NewsBytes

House Passes Reserve Component GI Bill Equity Bill
The House passed the FRA-supported Guard and Reserve GI Bill Parity Act (H.R.1836), sponsored by Rep. Mike Levin (Calif.), which would expand the types of duty National Guard and Reserve members can use to earn eligibility for the Post-9/11 GI Bill. This bill ensures Reserve Component increasingly frequent activations count as time toward this education benefit, regardless of the length of time of the activation. The bill now goes to the Senate for further consideration.
HAC-Def Holds Hearing on Impact of CR Spending on Defense
The House Appropriations, Defense Subcommittee held a hearing on the impact of funding the Department of Defense (DoD) with Continuing Resolutions (CR). The CR that funds the government at last year’s funding level expires Feb. 18, and lawmakers lack an agreement or outline for the FY2022 spending bills. At the hearing, military officials raised alarm that recruitment, bonuses, changes of station, development of hypersonic weapons, and missile defense would suffer under a year-long funding stopgap CR while House Democrats and Republicans argue over which party is responsible for the spending stalemate. DoD Comptroller Mike McCord told lawmakers that the agency would lose at least $24 billion of buying power under a year-long CR. According to GAO testimony, the DoD has been funded by CRs (temporary appropriations) during the Fall in all but one year since 2010. The exception was in 2019, when Congress approved regular appropriations by Sept. 30, which is the end of the federal fiscal year.

The FRA signed onto a letter with other members of The Military Coalition (TMC), that was sent to Speaker of the House Nancy Pelosi (Calif.), Senate Majority leader Chuck Schumer (N.Y.), Senate Minority leader Mitch McConnell (Ky.) and House Minority leader Kevin McCarthy (Calif.) urging them to pass the Fiscal Year (FY2022) Defense Appropriations and Military Construction, Veterans Affairs, and Related Agencies appropriations bills before funding expires on Feb. 18. As noted in the letter: “A CR damages the uniformed services’ ability to equip and train the total force.

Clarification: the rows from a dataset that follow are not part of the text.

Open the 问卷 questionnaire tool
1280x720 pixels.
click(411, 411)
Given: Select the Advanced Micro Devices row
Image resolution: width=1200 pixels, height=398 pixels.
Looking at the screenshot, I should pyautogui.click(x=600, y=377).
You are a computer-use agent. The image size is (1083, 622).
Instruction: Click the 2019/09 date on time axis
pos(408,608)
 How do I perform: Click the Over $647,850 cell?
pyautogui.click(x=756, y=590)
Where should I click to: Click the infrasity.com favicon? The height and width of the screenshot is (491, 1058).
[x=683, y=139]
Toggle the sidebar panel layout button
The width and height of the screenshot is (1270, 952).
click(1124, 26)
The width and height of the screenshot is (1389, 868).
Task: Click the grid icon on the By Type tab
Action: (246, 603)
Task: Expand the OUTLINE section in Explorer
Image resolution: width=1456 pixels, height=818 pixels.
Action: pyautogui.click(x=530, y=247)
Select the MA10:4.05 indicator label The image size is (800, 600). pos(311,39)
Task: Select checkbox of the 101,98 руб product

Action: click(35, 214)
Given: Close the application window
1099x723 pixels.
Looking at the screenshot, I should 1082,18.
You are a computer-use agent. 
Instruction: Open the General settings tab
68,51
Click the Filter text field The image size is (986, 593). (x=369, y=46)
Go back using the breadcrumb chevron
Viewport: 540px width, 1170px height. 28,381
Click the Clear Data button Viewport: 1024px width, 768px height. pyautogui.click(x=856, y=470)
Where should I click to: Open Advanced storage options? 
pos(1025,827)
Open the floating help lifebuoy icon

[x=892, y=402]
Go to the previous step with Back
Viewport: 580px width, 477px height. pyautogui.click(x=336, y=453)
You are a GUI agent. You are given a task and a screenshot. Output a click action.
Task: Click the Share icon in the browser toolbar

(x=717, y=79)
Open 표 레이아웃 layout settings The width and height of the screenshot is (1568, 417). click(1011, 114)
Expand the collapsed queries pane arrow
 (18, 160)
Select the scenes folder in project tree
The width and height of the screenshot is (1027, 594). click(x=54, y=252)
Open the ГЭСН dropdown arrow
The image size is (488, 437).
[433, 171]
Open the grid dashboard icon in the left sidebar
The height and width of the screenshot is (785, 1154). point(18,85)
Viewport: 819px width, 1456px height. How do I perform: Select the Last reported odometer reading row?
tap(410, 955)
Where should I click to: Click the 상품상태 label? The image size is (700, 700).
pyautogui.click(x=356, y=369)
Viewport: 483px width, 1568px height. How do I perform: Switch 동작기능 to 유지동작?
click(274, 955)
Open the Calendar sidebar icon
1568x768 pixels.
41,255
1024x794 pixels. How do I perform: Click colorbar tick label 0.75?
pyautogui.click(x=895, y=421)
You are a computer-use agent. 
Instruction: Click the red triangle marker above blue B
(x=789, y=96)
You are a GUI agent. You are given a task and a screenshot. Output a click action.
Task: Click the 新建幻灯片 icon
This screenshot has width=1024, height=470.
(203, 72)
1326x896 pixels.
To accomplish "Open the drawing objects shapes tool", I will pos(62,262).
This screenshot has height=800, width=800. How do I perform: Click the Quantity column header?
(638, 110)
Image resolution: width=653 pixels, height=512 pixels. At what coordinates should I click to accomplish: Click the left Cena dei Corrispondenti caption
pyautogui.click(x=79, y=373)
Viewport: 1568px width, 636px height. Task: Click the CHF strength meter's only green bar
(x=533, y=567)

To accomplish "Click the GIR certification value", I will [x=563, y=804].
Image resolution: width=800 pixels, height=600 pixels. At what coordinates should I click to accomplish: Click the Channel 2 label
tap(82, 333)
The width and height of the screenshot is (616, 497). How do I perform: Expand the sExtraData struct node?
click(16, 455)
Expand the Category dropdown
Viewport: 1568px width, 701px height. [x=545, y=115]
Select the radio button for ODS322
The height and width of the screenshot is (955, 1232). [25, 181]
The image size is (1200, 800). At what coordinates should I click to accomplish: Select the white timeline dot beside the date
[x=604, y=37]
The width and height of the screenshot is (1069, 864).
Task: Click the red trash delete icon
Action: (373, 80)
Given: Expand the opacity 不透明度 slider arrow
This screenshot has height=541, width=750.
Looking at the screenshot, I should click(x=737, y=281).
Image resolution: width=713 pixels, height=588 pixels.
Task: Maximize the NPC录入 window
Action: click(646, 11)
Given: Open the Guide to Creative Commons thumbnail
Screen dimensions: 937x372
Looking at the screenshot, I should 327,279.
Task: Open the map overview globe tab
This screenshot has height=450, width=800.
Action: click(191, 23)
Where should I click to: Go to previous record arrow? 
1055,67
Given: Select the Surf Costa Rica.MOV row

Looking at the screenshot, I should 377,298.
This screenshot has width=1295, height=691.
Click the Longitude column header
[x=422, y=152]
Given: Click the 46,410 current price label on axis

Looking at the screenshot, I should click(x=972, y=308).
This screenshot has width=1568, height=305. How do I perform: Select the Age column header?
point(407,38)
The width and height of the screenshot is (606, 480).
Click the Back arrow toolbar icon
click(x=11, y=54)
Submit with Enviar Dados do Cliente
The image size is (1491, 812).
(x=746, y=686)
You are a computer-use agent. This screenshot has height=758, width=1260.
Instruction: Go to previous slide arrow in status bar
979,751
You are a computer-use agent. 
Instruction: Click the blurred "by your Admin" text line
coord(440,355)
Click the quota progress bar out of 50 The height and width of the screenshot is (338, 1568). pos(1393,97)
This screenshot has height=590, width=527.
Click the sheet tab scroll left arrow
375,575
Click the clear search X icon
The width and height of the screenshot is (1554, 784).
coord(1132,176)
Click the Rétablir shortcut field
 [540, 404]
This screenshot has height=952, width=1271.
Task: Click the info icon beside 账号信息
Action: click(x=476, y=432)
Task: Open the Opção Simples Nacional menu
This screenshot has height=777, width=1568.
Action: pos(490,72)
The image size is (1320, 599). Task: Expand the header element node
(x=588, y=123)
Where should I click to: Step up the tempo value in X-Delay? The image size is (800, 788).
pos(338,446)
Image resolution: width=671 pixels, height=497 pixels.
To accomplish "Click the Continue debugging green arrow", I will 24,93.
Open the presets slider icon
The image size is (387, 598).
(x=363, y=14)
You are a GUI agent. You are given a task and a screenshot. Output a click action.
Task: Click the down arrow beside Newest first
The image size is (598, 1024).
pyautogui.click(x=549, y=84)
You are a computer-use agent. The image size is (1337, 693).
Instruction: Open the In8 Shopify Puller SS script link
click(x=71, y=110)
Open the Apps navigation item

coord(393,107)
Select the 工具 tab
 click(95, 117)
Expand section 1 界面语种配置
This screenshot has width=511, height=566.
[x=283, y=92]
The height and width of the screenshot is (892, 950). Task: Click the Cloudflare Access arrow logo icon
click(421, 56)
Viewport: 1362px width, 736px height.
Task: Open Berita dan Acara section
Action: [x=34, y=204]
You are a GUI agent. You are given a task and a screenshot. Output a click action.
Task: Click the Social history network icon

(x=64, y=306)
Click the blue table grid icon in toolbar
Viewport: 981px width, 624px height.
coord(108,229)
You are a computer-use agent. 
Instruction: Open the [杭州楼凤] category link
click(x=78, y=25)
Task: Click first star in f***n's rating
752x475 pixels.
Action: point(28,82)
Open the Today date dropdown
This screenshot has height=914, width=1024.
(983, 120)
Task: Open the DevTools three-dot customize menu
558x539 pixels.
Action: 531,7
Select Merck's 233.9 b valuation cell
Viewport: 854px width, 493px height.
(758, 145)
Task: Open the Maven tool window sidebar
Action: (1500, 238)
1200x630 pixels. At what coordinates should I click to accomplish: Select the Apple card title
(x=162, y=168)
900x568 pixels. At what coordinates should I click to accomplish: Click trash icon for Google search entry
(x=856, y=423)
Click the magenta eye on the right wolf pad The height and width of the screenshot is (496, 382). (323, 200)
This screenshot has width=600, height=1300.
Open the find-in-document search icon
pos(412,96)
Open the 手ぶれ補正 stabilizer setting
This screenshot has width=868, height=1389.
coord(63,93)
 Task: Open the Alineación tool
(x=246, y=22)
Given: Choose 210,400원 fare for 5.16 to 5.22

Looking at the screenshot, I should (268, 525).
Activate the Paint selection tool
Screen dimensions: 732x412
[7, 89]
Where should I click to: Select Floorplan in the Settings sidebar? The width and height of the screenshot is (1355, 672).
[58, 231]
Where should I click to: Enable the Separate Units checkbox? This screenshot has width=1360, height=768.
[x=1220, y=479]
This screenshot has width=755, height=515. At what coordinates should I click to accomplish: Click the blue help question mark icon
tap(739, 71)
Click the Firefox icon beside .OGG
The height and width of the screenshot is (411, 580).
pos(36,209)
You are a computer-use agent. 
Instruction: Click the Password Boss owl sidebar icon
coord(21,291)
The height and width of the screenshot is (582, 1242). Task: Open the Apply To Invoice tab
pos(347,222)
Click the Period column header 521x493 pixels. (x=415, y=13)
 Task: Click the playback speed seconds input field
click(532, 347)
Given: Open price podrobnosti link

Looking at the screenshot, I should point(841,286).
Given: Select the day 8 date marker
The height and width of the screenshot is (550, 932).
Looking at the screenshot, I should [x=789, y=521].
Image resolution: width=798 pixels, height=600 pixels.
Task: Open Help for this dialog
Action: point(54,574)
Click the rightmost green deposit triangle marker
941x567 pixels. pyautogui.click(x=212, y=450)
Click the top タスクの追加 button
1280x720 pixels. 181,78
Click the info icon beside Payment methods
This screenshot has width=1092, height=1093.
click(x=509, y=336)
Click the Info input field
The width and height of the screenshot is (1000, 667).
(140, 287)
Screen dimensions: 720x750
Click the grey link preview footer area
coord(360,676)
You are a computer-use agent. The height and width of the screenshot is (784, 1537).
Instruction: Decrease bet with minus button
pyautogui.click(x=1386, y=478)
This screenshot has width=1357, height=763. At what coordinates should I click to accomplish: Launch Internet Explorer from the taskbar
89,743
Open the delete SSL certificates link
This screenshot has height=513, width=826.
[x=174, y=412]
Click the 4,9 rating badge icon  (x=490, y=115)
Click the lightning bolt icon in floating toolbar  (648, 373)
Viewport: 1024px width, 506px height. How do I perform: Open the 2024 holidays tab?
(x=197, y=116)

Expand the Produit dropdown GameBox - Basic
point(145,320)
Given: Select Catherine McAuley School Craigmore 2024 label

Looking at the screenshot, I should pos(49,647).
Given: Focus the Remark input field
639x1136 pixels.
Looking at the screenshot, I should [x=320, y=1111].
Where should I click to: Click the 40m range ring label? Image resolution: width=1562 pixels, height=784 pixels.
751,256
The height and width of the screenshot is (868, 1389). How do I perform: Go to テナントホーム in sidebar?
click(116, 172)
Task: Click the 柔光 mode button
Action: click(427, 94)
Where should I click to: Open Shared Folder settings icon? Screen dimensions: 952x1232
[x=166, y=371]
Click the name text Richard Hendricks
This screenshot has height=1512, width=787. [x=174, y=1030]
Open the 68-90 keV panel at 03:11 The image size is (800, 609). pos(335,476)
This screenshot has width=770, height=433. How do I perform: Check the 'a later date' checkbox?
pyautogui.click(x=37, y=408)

The services would be prevented from starting new programs that commanders need and instead, devote funds to lower priorities. During CRs resources tighten, procurement programs languish, and taxpayer dollars are spent ineffectively. Casualties of an additional CR could include mission-critical training (inclusive of vital reserve component training) and required maintenance. Military families could suffer from inadequate maintenance and upgrades to military installations, and significant delays in household moves. They deserve better, and their care is crucial to the readiness and retention of service members.”
EHR Roll Out Delayed Again
The Department of Veterans Affairs (VA) has again delayed the continuing roll out of the new Electronic Health Record System (EHR). This time the source of the delay is the COVID-19 pandemic.  The VA announced the deployment of the new system to the VA Central Ohio Healthcare System, which was supposed to take place on March 5, will instead be pushed back almost two months to April 30. The VA is worried that staff absences and attendance limitations because of the recent nationwide surge in coronavirus cases will impede training time needed before the activation of the system. In December, VA leaders announced a new deployment schedule for the system – based on the Cerner Millennium software platform, the same one being used by Department of Defense (DoD) – that would start with Ohio facilities in March.

They also unveiled a newly restructured office overseeing the work and new training plans to fix problems found with the initial deployment of the software in Washington state VA facilities in 2020. VA officials said they are hopeful that the two-month delay in the Ohio rollout will not affect the rest of the deployment schedule for the software. The VA medical center in Walla Walla, Wash., is still on track to begin later this spring.

The house recently passed the “Electronic Health Record Transparency Act” (H.R.4591) that will require the VA to submit to Congress quarterly reports that evaluate the performance of the EHR. The association believes congressional oversight of the ongoing implementation of VA technology upgrades that will provide a joint DoD/VA EHR is vital to ensuring improvements to the system. FRA wants to ensure adequate funding for DoD and the VA health care resource sharing in delivering seamless, cost-effective, quality services to personnel wounded in combat and other veterans and their families. Some members of Congress have expressed concern about the cost and length of time to fully implement the EHR. The cost and the long time for implementation notwithstanding, FRA believes there is a tremendous opportunity with the two departments using the same EHR.